* **Information**

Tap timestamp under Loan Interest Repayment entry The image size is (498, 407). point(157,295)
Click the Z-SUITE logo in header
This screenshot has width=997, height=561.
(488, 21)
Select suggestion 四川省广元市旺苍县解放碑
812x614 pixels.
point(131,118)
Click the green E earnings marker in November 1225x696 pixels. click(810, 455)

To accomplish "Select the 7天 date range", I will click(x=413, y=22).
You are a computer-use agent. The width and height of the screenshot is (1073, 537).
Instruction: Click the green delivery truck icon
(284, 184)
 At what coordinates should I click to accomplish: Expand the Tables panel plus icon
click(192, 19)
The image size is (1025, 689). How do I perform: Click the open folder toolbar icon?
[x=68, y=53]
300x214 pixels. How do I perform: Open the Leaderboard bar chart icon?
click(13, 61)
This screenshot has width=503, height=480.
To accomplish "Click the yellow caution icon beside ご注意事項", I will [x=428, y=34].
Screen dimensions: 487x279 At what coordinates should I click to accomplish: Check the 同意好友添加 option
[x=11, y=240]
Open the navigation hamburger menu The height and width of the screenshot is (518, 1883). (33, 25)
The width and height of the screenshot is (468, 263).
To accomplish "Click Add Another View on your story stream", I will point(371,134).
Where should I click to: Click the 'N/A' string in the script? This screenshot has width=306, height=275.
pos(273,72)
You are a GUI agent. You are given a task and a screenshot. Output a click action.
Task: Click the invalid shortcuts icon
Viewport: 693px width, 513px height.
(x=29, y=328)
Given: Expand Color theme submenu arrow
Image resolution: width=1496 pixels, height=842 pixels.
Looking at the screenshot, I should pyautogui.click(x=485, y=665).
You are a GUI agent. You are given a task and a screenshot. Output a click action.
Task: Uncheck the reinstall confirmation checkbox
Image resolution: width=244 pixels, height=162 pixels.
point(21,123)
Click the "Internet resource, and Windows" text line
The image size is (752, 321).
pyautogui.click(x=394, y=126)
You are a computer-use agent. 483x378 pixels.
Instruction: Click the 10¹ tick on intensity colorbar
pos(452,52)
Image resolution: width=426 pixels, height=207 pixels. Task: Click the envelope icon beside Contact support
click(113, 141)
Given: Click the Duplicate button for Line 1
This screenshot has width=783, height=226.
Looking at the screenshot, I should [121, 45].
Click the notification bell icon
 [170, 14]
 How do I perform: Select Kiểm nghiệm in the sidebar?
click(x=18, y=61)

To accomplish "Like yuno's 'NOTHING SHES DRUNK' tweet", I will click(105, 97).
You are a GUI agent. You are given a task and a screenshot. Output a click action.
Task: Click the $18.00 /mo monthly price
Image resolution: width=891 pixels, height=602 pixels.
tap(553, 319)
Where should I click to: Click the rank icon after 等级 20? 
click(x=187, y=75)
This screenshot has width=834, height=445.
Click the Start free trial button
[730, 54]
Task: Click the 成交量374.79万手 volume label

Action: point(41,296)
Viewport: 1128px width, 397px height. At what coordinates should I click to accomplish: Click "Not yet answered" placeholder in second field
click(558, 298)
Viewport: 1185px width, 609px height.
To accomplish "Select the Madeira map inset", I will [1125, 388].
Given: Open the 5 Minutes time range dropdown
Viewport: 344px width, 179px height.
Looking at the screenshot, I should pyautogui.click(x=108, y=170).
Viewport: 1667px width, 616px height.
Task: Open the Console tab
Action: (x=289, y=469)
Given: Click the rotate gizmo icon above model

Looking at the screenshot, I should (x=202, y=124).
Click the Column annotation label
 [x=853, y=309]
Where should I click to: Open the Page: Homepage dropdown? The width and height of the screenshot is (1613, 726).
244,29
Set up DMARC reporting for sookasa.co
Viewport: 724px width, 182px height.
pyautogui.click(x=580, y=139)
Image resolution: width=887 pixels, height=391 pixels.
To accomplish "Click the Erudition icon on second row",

* **Work order**
Copy the records above exactly as written.

* **Reply**
Tap timestamp under Loan Interest Repayment entry The image size is (498, 407). point(157,295)
Click the Z-SUITE logo in header
This screenshot has width=997, height=561.
(488, 21)
Select suggestion 四川省广元市旺苍县解放碑
812x614 pixels.
point(131,118)
Click the green E earnings marker in November 1225x696 pixels. click(810, 455)

To accomplish "Select the 7天 date range", I will click(x=413, y=22).
You are a computer-use agent. The width and height of the screenshot is (1073, 537).
Instruction: Click the green delivery truck icon
(284, 184)
 At what coordinates should I click to accomplish: Expand the Tables panel plus icon
click(192, 19)
The image size is (1025, 689). How do I perform: Click the open folder toolbar icon?
[x=68, y=53]
300x214 pixels. How do I perform: Open the Leaderboard bar chart icon?
click(13, 61)
This screenshot has width=503, height=480.
To accomplish "Click the yellow caution icon beside ご注意事項", I will [x=428, y=34].
Screen dimensions: 487x279 At what coordinates should I click to accomplish: Check the 同意好友添加 option
[x=11, y=240]
Open the navigation hamburger menu The height and width of the screenshot is (518, 1883). (33, 25)
The width and height of the screenshot is (468, 263).
To accomplish "Click Add Another View on your story stream", I will point(371,134).
Where should I click to: Click the 'N/A' string in the script? This screenshot has width=306, height=275.
pos(273,72)
You are a GUI agent. You are given a task and a screenshot. Output a click action.
Task: Click the invalid shortcuts icon
Viewport: 693px width, 513px height.
(x=29, y=328)
Given: Expand Color theme submenu arrow
Image resolution: width=1496 pixels, height=842 pixels.
Looking at the screenshot, I should pyautogui.click(x=485, y=665).
You are a GUI agent. You are given a task and a screenshot. Output a click action.
Task: Uncheck the reinstall confirmation checkbox
Image resolution: width=244 pixels, height=162 pixels.
point(21,123)
Click the "Internet resource, and Windows" text line
The image size is (752, 321).
pyautogui.click(x=394, y=126)
You are a computer-use agent. 483x378 pixels.
Instruction: Click the 10¹ tick on intensity colorbar
pos(452,52)
Image resolution: width=426 pixels, height=207 pixels. Task: Click the envelope icon beside Contact support
click(113, 141)
Given: Click the Duplicate button for Line 1
This screenshot has width=783, height=226.
Looking at the screenshot, I should [121, 45].
Click the notification bell icon
 [170, 14]
 How do I perform: Select Kiểm nghiệm in the sidebar?
click(x=18, y=61)

To accomplish "Like yuno's 'NOTHING SHES DRUNK' tweet", I will click(105, 97).
You are a GUI agent. You are given a task and a screenshot. Output a click action.
Task: Click the $18.00 /mo monthly price
Image resolution: width=891 pixels, height=602 pixels.
tap(553, 319)
Where should I click to: Click the rank icon after 等级 20? 
click(x=187, y=75)
This screenshot has width=834, height=445.
Click the Start free trial button
[730, 54]
Task: Click the 成交量374.79万手 volume label

Action: point(41,296)
Viewport: 1128px width, 397px height. At what coordinates should I click to accomplish: Click "Not yet answered" placeholder in second field
click(558, 298)
Viewport: 1185px width, 609px height.
To accomplish "Select the Madeira map inset", I will [1125, 388].
Given: Open the 5 Minutes time range dropdown
Viewport: 344px width, 179px height.
Looking at the screenshot, I should pyautogui.click(x=108, y=170).
Viewport: 1667px width, 616px height.
Task: Open the Console tab
Action: (x=289, y=469)
Given: Click the rotate gizmo icon above model

Looking at the screenshot, I should (x=202, y=124).
Click the Column annotation label
 [x=853, y=309]
Where should I click to: Open the Page: Homepage dropdown? The width and height of the screenshot is (1613, 726).
244,29
Set up DMARC reporting for sookasa.co
Viewport: 724px width, 182px height.
pyautogui.click(x=580, y=139)
Image resolution: width=887 pixels, height=391 pixels.
To accomplish "Click the Erudition icon on second row",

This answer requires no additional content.